Several years ago, my wife and I decided that it was time to act on the ever-rising threat of climate change. Climate scientists had repeatedly warned us that we must stop putting carbon into the atmosphere or face the high likelihood of a near-term global collapse of the biosphere, to the deep regret of our grandchildren.

But what could we ourselves do, in our own household and our daily activities? After all, we had already cut our carbon energy usage to roughly 1/4 the national average. Could we cut it to zero? We decided to give it a try.

It happened that a clear opportunity opened to us: we could buy a container load of quite low-cost solar panels, use some ourselves, and pass out the others to friends at cost.

Since I am a do-it-yourself type, I immediately set about making a simple array of mounts for about 2kW worth of PV panels. We got all this working just in time to take up our whole house electric load after the huge wind storm of two summers ago knocked out grid power for our entire region. We on our short dead-end road were left without grid power for a full 11 days.

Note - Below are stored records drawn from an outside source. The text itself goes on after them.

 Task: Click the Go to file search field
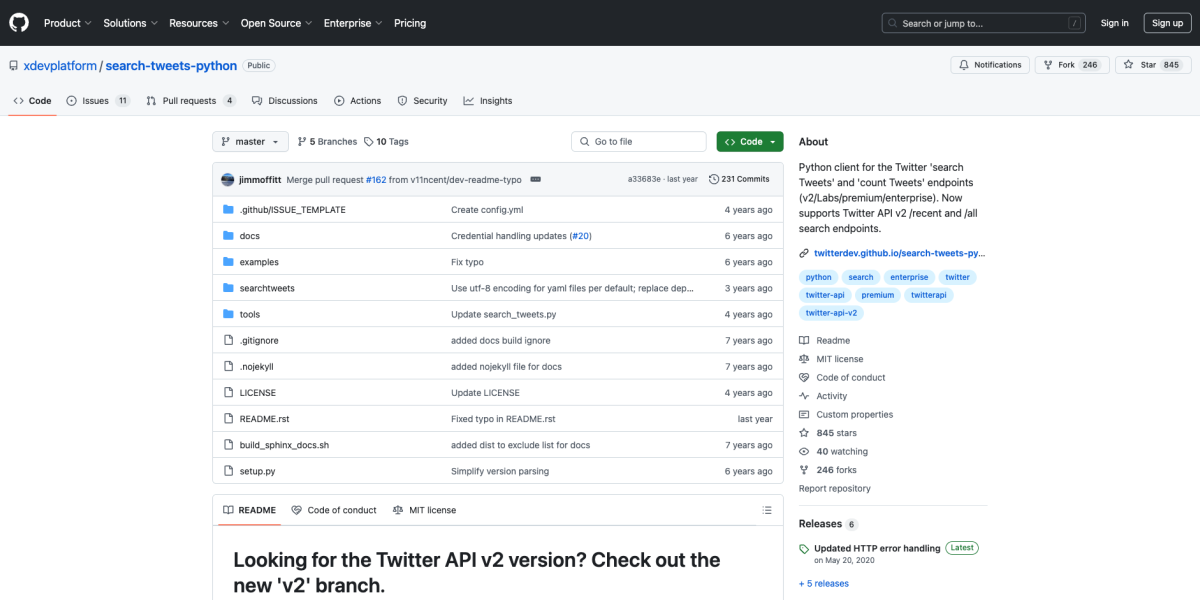[638, 141]
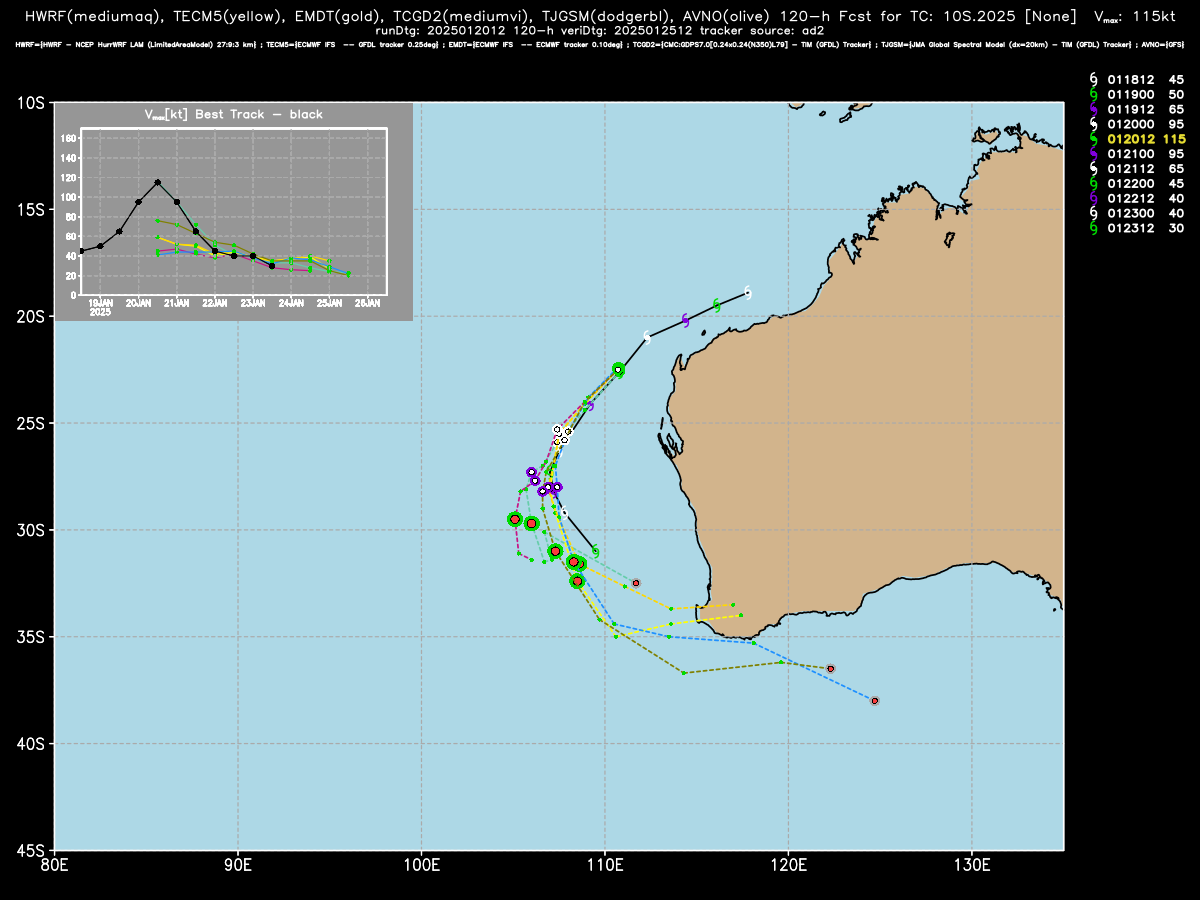Viewport: 1200px width, 900px height.
Task: Click the 130E longitude axis label
Action: point(972,863)
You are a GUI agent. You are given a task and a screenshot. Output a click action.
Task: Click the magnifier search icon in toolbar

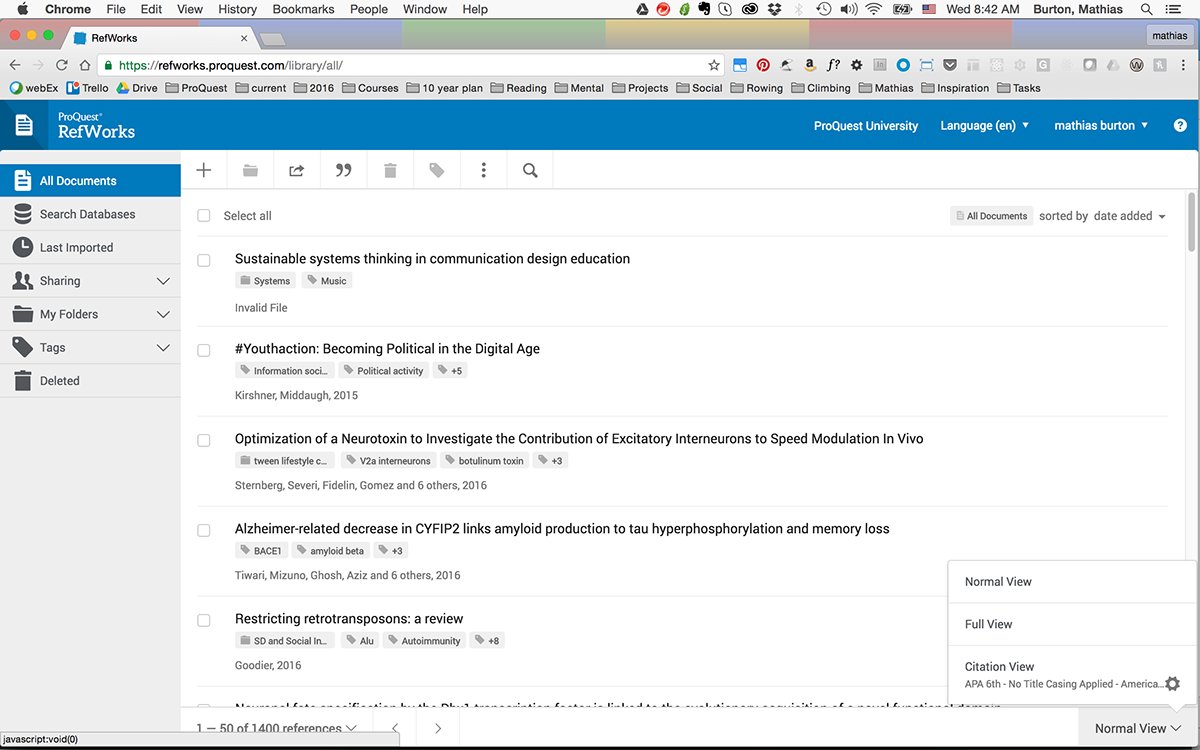coord(530,171)

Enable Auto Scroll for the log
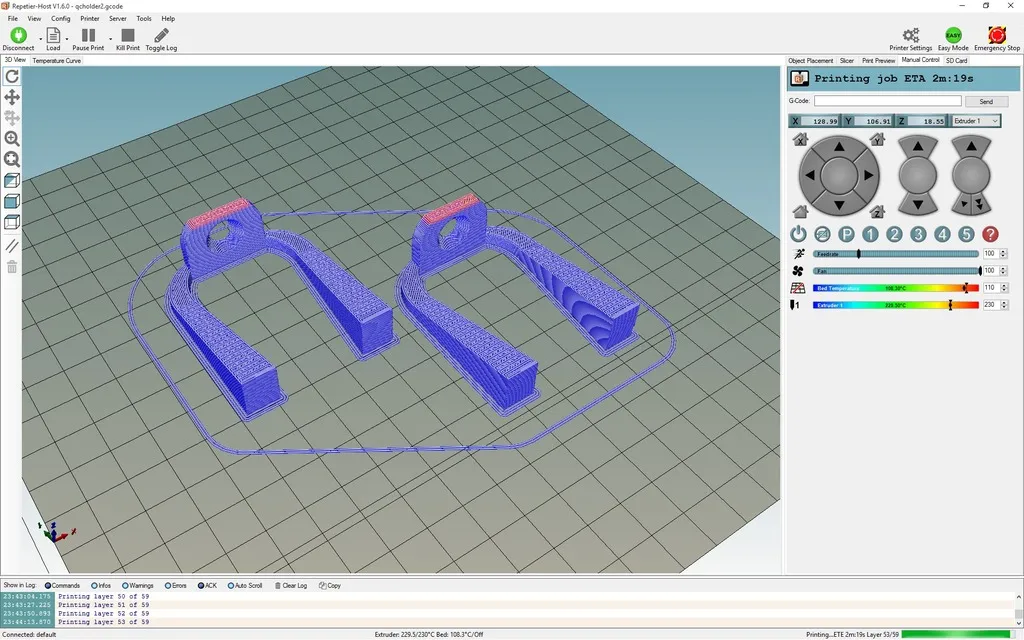(245, 585)
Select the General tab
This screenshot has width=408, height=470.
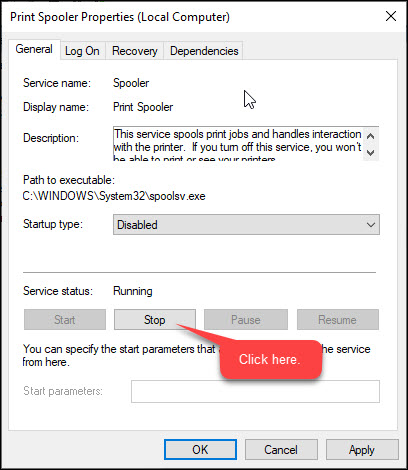pyautogui.click(x=34, y=49)
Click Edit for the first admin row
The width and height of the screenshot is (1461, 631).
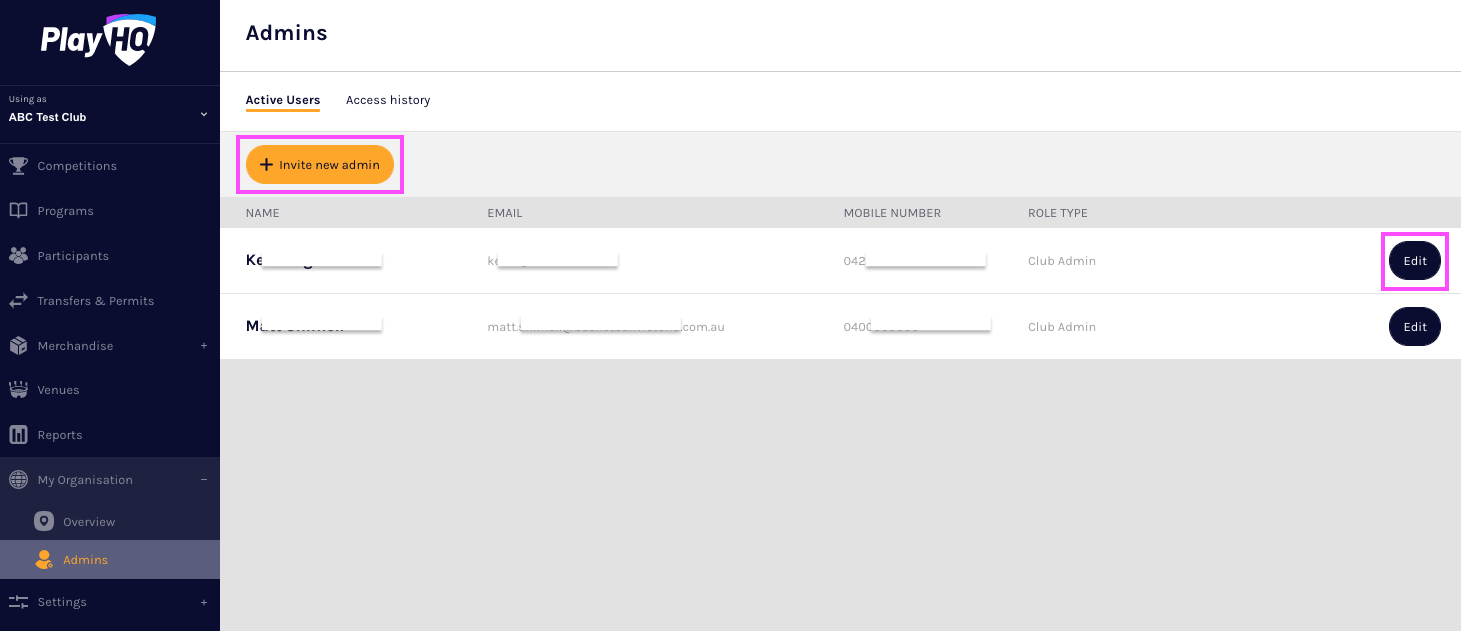tap(1414, 260)
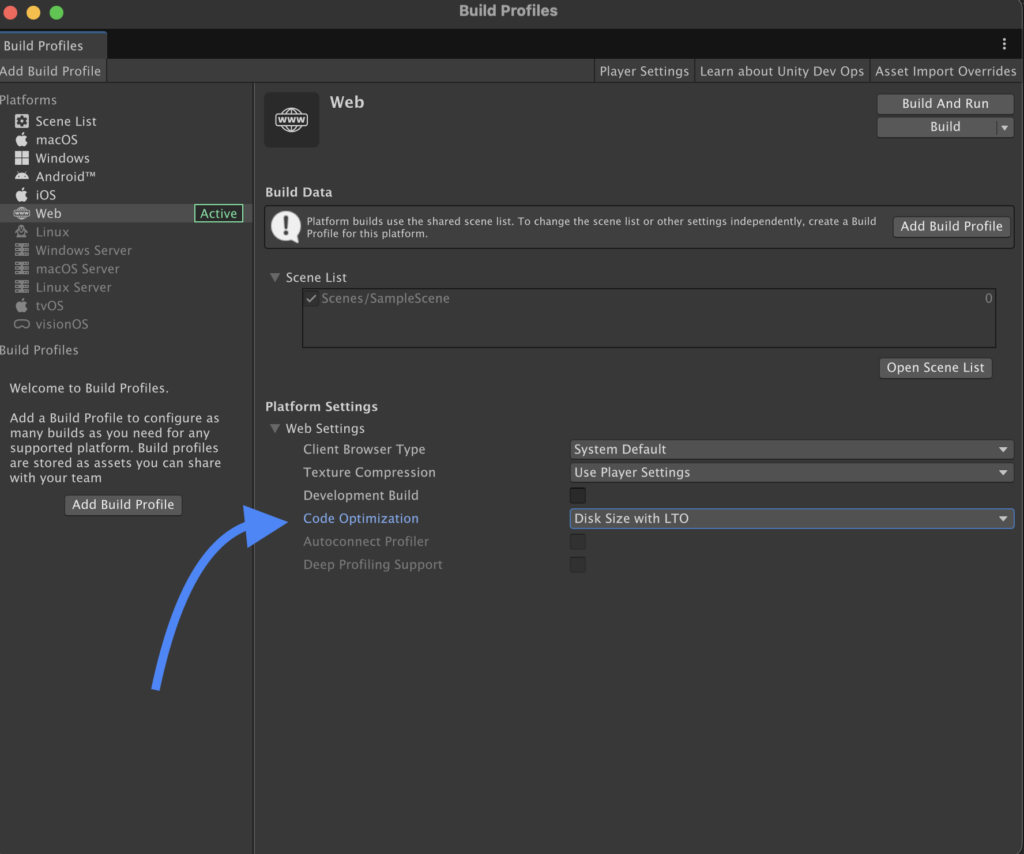Click the Linux penguin icon
The height and width of the screenshot is (854, 1024).
coord(21,232)
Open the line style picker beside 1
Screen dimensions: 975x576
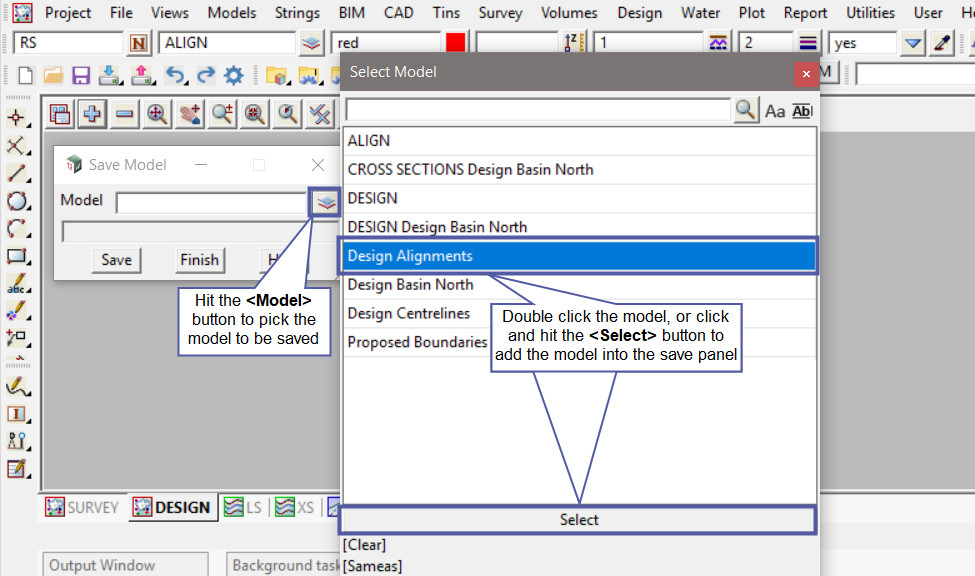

While our neighbors were scrambling, often unsuccessfully, to find generators and fuel to keep their fridges and freezers going, we squeaked by on our solar electricity through the entire outage with hardly any feeling of deficiency. Fortunately for us, the post-storm period was quite sunny, so our one-day battery storage was barely adequate.

As an immediate result of that experience, we decided to add much more PV and move all of our house appliances—for cooking, heating, hot water, lights, computer, and more—to solar electricity exclusively.

What I actually decided on was a larger system, grid connected, in parallel with the off-grid smaller system we already had. The two of them added to 10kW peak rating. This gave us an excess of solar power, as well as flexibility and redundancy.

So, we went ahead and traded out all of our propane driven appliances and replaced them with electric ones. And in addition, we bought our first ever new car: an all-electric Nissan Leaf, trading our already frugal Honda Fit to a granddaughter, with the caveat that we could call it back at any time if we needed the longer range.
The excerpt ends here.